Within months after World War II ended US army officials - acting upon the instructions of the very head of the Allied occupation forces in Japan, Gen. Douglas MacArthur - were already in Japan meeting - over dinner - with Shiro Ishii and other veterans of Unit 731. The Americans desired the knowledge possessed by Ishii and his colleagues. Ishii promised the Americans the full set of keys to his secret kingdom if ...

In return for immunity "for myself, my superiors, and subordinates," Ishii replied explicitly in one of the meetings, "I would like to be hired by the U.S. as a biological warfare expert. In the preparation for the war with Russia, I can give [America] the advantage of my 20 years research and experience."

In a radio message to Washington on May 6, 1947, MacArthur urged the combined US military and State Department group which supervised occupation policy in Japan to give - in writing - immunity to Ishii and all others involved the Japanese military's germ warfare and human experiments program.

"Additional data possibly including some statements from Ishii," said MacArthur, "probably can be obtained by informing Japanese involved that information will be retained in intelligence channels and will not be employed as 'war crimes evidence' ... complete story to include plans and theories of Ishii and superiors, probably can be obtained by documentary immunity to Ishii and associate."

MacArthur advised Washington: "Request for exemption [from prosecution] of Unit 731 members. Information about vivisection useful."

On December 27, 1949 - against the mountain of evidence that American forces had gathered since the surrender of Japan - evidence in the form of reports, documents, photographs and testimonies from victims who lived through the ordeal and confessions of captured Japanese soldiers and physicians - MacArthur's headquarters announced to the world "that the Japanese had done some experimentation with animals but that there was no evidence they ever had used human beings."[1]
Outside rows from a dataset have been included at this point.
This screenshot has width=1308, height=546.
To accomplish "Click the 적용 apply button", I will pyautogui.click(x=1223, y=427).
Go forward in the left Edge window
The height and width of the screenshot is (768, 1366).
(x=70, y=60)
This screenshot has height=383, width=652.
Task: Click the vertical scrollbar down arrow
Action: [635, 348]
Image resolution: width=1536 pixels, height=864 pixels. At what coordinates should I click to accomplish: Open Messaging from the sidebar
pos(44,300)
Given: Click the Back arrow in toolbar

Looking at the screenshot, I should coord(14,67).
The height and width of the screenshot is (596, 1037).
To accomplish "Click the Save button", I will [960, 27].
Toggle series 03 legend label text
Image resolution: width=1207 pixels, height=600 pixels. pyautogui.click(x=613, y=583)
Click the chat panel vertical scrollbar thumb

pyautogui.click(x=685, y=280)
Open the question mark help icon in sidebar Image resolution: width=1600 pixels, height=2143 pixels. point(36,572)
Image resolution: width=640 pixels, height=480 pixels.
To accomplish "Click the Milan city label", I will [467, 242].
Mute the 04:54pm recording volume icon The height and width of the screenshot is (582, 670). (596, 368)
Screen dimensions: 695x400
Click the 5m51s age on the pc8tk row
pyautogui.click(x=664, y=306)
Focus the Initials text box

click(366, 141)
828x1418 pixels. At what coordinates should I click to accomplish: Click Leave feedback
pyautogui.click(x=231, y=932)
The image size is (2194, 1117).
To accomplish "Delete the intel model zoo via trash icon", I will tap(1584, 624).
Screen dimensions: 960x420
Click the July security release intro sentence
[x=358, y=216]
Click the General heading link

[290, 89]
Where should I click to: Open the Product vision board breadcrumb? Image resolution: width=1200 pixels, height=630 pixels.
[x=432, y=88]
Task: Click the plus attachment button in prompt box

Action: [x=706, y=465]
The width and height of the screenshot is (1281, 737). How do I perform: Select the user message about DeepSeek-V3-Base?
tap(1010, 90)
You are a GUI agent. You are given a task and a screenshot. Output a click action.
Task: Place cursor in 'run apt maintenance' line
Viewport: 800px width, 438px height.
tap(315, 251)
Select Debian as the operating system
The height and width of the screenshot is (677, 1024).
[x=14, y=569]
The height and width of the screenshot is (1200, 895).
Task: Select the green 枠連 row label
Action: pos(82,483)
At the Tokyo war crimes trial, which the press had dubbed "the Nuremberg Trial of the East," the Americans suppressed evidence concerning the atrocities of Unit 731 and "not one individual was charged in the Japan hearings with biological or chemical warfare crimes." Thus did thousands of Unit 731 doctors enjoy the rest of their lives - some more prosperous than others, some heading Japan's leading universities; others leading Japanese conglomerates.

Crimes against humanity on top of genocidal deeds. Crimes that allowed the US government to use Ishii's secrets against its enemies, such as the "systematic spreading of smallpox, cholera and plague germs over North Korea" which, during the period in which it was unleashed, "shocked and horrified the entire world."[2]

Where else has the American government used Ishii's secrets? And who else has had access? Fifty years is a long time. Did not America invade Iraq to protect the world "from the potential horror of Saddam Hussein's supposed germ warfare capability?"[3] Stuff happens, said Donald Rumsfeld. Will Ishii's weapons ever be used again? Where? By who?

Hard to answer these things. Painful to contemplate. Yesterday may have already brought whatever it is that tomorrow was never meant to bring.


NOTES:
[1] A plague upon humanity: The Secret Genocide of Axis Japan's Germ warfare Operation, Daniel Barenblatt, 2004, HarperCollins.
[2] The quote is from US journalist John W. Powell who covered the Korean War and who was later charged with thirteen counts of sedition by the US government for publishing his reports of the American military's germ warfare us in Korea. In Barenblatt's Plague Upon Humanity.
[3] "Japan's Genocide: Review of Daniel Barenblatt's A Plague Upon Humanity," Richard Garrett, Asian Review of Books, March 3, 2004.